Zürcher Privatbank Bank Frey & Co. gibt auf - nicht unerwartet

Die Zürcher Privatbank Bank Frey & Co. AG stellt ihre Geschäftstätigkeit ein. Das haben die Aktionäre an einer ausserordentlichen Generalversammlung entschieden. Der Grund: Das Institut sieht im streng regulierten Bankenmarkt keine Überlebenschancen. Das Ende kam nicht überraschend.

Offiziell begründet Verwaltungsratspräsident Markus Frey die Geschäftsaufgabe wie folgt: «Aufgrund der Entwicklungen in den letzten Jahren haben sich vor allem innerhalb der Schweiz Umstände und Herausforderungen ergeben, die eine sinnvolle Weiterführung des grenzüberschreitenden Dienstleistungsgeschäfts für eine kleine Bank nicht mehr erlauben.»

Besonders die Regulierungen und Auflagen seien so ausgeprägt, dass eine kleine Bank fast nicht mehr überleben könne. Das sei auch auf den Steuerstreit mit den USA zurückzuführen.

Fast die Hälfte des Vermögens aus den USA

Eigentlich war zu erwarten, dass die Bank irgendwann aufgeben musste. Zum einen: Wer will Mitarbeiter, Kunde oder Verwaltungsrat einer Bank sein, die im Visier der USA und im Verruf ist?

Zum anderen: Fast die Hälfte des gesamten Vermögens, welches die Bank verwaltet, stammt aus den USA. Dieses Vermögen, es handelt sich um 800 - 900 Millionen Franken, hat die Bank erst in den letzten Jahren aufgebaut. Gemäss den USA hat sie vielen US- Bürgern und ehemaligen UBS-Kunden geholfen, das Geld am Fiskus vorbei zu schleusen. Eine saftige Busse ist zu erwarten. Das dafür benötigte Eigenkapital dürfte eine so kleine Bank kaum aufbringen können.

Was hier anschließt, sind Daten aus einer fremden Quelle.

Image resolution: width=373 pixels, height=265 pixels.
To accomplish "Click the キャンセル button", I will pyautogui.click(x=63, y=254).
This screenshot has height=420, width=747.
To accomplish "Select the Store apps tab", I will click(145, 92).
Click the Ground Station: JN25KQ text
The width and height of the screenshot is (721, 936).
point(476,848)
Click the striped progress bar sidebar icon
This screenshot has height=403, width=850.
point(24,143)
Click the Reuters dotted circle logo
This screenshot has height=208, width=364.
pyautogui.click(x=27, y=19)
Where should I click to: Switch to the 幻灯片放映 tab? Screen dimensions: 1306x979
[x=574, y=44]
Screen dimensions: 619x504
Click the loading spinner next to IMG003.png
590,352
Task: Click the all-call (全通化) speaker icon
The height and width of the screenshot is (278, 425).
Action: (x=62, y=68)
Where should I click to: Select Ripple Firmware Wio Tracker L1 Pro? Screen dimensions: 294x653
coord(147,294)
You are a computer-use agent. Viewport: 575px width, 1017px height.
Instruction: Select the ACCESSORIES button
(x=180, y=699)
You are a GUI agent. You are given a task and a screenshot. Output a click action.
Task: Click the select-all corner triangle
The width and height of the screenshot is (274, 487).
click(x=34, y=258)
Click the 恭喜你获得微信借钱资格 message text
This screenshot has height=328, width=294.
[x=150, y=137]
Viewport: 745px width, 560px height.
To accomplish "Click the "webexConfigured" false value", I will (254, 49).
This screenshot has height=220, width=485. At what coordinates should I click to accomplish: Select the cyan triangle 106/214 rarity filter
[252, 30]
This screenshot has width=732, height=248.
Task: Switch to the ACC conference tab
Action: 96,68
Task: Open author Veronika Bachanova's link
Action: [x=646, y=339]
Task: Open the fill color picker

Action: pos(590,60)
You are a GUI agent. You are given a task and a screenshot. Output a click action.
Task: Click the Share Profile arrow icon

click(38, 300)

Als nächstes muss die Bank ihre Kunden informieren und die Depots und Konten auflösen, respektive, an andere Banken überweisen. Es sieht danach aus, dass Gründer und Verwaltungsrats-Präsident Markus Frey zusammen mit Juristen direkt mit den USA verhandelt und versucht, die Zahlung so tief wie möglich zu halten.